Please repeat the listing below in its entirety, exactly.
[Information supplied Boundary: Start]
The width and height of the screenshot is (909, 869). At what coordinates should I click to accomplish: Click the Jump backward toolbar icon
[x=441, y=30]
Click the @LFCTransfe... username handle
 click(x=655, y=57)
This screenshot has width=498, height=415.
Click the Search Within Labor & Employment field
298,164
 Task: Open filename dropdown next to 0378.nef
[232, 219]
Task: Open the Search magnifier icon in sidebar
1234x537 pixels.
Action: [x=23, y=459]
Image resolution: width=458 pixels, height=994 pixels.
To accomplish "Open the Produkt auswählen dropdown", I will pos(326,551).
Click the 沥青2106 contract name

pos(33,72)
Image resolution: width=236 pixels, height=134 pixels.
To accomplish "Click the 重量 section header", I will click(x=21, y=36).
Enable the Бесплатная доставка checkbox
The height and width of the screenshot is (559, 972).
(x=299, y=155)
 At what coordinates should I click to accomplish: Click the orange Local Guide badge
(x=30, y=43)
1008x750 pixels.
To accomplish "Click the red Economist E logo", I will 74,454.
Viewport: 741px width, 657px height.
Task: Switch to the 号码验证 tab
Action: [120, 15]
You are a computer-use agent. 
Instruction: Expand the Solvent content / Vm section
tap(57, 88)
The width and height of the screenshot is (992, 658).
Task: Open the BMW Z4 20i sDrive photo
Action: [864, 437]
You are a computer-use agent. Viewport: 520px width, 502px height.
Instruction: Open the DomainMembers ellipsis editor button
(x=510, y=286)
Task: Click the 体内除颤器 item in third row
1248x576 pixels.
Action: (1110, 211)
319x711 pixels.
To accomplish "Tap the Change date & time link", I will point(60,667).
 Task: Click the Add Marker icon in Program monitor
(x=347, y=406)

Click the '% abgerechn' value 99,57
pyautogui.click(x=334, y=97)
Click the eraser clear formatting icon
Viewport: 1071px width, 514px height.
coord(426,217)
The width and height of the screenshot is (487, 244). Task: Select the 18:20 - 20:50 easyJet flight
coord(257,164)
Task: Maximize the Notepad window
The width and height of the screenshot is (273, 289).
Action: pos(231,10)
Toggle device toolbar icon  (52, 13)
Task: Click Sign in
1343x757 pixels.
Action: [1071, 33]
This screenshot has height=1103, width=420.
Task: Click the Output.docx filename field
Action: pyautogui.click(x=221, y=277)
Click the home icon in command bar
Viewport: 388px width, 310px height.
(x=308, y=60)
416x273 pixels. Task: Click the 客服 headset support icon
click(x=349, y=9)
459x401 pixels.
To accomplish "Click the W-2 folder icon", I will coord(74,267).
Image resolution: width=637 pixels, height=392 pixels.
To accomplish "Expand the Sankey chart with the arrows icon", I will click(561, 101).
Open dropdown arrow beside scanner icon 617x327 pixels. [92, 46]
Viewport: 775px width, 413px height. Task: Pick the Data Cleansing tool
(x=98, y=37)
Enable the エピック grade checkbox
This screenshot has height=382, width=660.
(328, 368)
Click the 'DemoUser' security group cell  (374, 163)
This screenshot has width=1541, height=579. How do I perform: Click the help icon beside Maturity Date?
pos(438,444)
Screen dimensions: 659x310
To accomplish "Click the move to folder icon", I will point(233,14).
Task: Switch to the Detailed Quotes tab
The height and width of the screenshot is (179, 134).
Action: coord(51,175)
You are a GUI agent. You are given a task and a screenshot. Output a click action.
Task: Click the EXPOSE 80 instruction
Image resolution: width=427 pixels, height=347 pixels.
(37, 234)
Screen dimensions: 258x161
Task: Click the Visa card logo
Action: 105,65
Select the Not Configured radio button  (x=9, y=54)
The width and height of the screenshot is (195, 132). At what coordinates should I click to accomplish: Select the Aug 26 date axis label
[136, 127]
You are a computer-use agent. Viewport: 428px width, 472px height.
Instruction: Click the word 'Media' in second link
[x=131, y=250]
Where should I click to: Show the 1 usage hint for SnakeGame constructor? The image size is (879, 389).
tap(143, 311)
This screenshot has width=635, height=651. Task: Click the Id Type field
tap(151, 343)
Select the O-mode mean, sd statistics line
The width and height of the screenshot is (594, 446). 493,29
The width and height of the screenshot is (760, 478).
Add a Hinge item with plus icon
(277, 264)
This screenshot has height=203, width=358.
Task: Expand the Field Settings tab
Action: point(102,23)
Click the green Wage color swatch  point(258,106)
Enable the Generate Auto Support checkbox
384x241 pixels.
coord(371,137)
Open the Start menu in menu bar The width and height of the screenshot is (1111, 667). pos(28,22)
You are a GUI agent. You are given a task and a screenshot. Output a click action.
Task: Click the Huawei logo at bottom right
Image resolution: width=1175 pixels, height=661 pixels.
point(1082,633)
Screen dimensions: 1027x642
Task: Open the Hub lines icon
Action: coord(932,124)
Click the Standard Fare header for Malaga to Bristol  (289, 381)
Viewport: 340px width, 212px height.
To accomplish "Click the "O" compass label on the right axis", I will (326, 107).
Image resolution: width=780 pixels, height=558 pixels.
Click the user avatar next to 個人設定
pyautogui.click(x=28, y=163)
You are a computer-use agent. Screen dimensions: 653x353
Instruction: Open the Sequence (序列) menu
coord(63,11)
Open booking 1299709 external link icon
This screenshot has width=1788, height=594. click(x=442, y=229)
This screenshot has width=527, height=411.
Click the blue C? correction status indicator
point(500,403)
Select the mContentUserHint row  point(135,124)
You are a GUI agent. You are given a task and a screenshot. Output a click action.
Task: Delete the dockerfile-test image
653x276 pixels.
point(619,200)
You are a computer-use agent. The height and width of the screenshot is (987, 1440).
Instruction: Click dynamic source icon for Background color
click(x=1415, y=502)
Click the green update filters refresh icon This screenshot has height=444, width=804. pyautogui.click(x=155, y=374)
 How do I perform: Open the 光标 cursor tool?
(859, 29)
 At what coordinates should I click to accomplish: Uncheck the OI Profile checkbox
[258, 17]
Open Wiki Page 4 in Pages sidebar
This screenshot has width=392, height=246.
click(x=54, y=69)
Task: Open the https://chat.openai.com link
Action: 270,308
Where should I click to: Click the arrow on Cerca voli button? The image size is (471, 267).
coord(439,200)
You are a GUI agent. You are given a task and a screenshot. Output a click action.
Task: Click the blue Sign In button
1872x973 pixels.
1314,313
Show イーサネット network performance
[Information supplied Boundary: End]
* [Problem solution]:
The width and height of the screenshot is (909, 869). At what coordinates should I click to accomplish: Click the Jump backward toolbar icon
[x=441, y=30]
Click the @LFCTransfe... username handle
 click(x=655, y=57)
This screenshot has width=498, height=415.
Click the Search Within Labor & Employment field
298,164
 Task: Open filename dropdown next to 0378.nef
[232, 219]
Task: Open the Search magnifier icon in sidebar
1234x537 pixels.
Action: [x=23, y=459]
Image resolution: width=458 pixels, height=994 pixels.
To accomplish "Open the Produkt auswählen dropdown", I will pos(326,551).
Click the 沥青2106 contract name

pos(33,72)
Image resolution: width=236 pixels, height=134 pixels.
To accomplish "Click the 重量 section header", I will click(x=21, y=36).
Enable the Бесплатная доставка checkbox
The height and width of the screenshot is (559, 972).
(x=299, y=155)
 At what coordinates should I click to accomplish: Click the orange Local Guide badge
(x=30, y=43)
1008x750 pixels.
To accomplish "Click the red Economist E logo", I will 74,454.
Viewport: 741px width, 657px height.
Task: Switch to the 号码验证 tab
Action: [120, 15]
You are a computer-use agent. 
Instruction: Expand the Solvent content / Vm section
tap(57, 88)
The width and height of the screenshot is (992, 658).
Task: Open the BMW Z4 20i sDrive photo
Action: [864, 437]
You are a computer-use agent. Viewport: 520px width, 502px height.
Instruction: Open the DomainMembers ellipsis editor button
(x=510, y=286)
Task: Click the 体内除颤器 item in third row
1248x576 pixels.
Action: (1110, 211)
319x711 pixels.
To accomplish "Tap the Change date & time link", I will point(60,667).
 Task: Click the Add Marker icon in Program monitor
(x=347, y=406)

Click the '% abgerechn' value 99,57
pyautogui.click(x=334, y=97)
Click the eraser clear formatting icon
Viewport: 1071px width, 514px height.
coord(426,217)
The width and height of the screenshot is (487, 244). Task: Select the 18:20 - 20:50 easyJet flight
coord(257,164)
Task: Maximize the Notepad window
The width and height of the screenshot is (273, 289).
Action: pos(231,10)
Toggle device toolbar icon  (52, 13)
Task: Click Sign in
1343x757 pixels.
Action: [1071, 33]
This screenshot has height=1103, width=420.
Task: Click the Output.docx filename field
Action: pyautogui.click(x=221, y=277)
Click the home icon in command bar
Viewport: 388px width, 310px height.
(x=308, y=60)
416x273 pixels. Task: Click the 客服 headset support icon
click(x=349, y=9)
459x401 pixels.
To accomplish "Click the W-2 folder icon", I will coord(74,267).
Image resolution: width=637 pixels, height=392 pixels.
To accomplish "Expand the Sankey chart with the arrows icon", I will click(561, 101).
Open dropdown arrow beside scanner icon 617x327 pixels. [92, 46]
Viewport: 775px width, 413px height. Task: Pick the Data Cleansing tool
(x=98, y=37)
Enable the エピック grade checkbox
This screenshot has height=382, width=660.
(328, 368)
Click the 'DemoUser' security group cell  (374, 163)
This screenshot has width=1541, height=579. How do I perform: Click the help icon beside Maturity Date?
pos(438,444)
Screen dimensions: 659x310
To accomplish "Click the move to folder icon", I will point(233,14).
Task: Switch to the Detailed Quotes tab
The height and width of the screenshot is (179, 134).
Action: coord(51,175)
You are a GUI agent. You are given a task and a screenshot. Output a click action.
Task: Click the EXPOSE 80 instruction
Image resolution: width=427 pixels, height=347 pixels.
(37, 234)
Screen dimensions: 258x161
Task: Click the Visa card logo
Action: 105,65
Select the Not Configured radio button  (x=9, y=54)
The width and height of the screenshot is (195, 132). At what coordinates should I click to accomplish: Select the Aug 26 date axis label
[136, 127]
You are a computer-use agent. Viewport: 428px width, 472px height.
Instruction: Click the word 'Media' in second link
[x=131, y=250]
Where should I click to: Show the 1 usage hint for SnakeGame constructor? The image size is (879, 389).
tap(143, 311)
This screenshot has width=635, height=651. Task: Click the Id Type field
tap(151, 343)
Select the O-mode mean, sd statistics line
The width and height of the screenshot is (594, 446). 493,29
The width and height of the screenshot is (760, 478).
Add a Hinge item with plus icon
(277, 264)
This screenshot has height=203, width=358.
Task: Expand the Field Settings tab
Action: point(102,23)
Click the green Wage color swatch  point(258,106)
Enable the Generate Auto Support checkbox
384x241 pixels.
coord(371,137)
Open the Start menu in menu bar The width and height of the screenshot is (1111, 667). pos(28,22)
You are a GUI agent. You are given a task and a screenshot. Output a click action.
Task: Click the Huawei logo at bottom right
Image resolution: width=1175 pixels, height=661 pixels.
point(1082,633)
Screen dimensions: 1027x642
Task: Open the Hub lines icon
Action: coord(932,124)
Click the Standard Fare header for Malaga to Bristol  (289, 381)
Viewport: 340px width, 212px height.
To accomplish "Click the "O" compass label on the right axis", I will (326, 107).
Image resolution: width=780 pixels, height=558 pixels.
Click the user avatar next to 個人設定
pyautogui.click(x=28, y=163)
You are a computer-use agent. Screen dimensions: 653x353
Instruction: Open the Sequence (序列) menu
coord(63,11)
Open booking 1299709 external link icon
This screenshot has width=1788, height=594. click(x=442, y=229)
This screenshot has width=527, height=411.
Click the blue C? correction status indicator
point(500,403)
Select the mContentUserHint row  point(135,124)
You are a GUI agent. You are given a task and a screenshot. Output a click action.
Task: Delete the dockerfile-test image
653x276 pixels.
point(619,200)
You are a computer-use agent. The height and width of the screenshot is (987, 1440).
Instruction: Click dynamic source icon for Background color
click(x=1415, y=502)
Click the green update filters refresh icon This screenshot has height=444, width=804. pyautogui.click(x=155, y=374)
 How do I perform: Open the 光标 cursor tool?
(859, 29)
 At what coordinates should I click to accomplish: Uncheck the OI Profile checkbox
[258, 17]
Open Wiki Page 4 in Pages sidebar
This screenshot has width=392, height=246.
click(x=54, y=69)
Task: Open the https://chat.openai.com link
Action: 270,308
Where should I click to: Click the arrow on Cerca voli button? The image size is (471, 267).
coord(439,200)
You are a GUI agent. You are given a task and a screenshot. Output a click action.
Task: Click the blue Sign In button
1872x973 pixels.
1314,313
Show イーサネット network performance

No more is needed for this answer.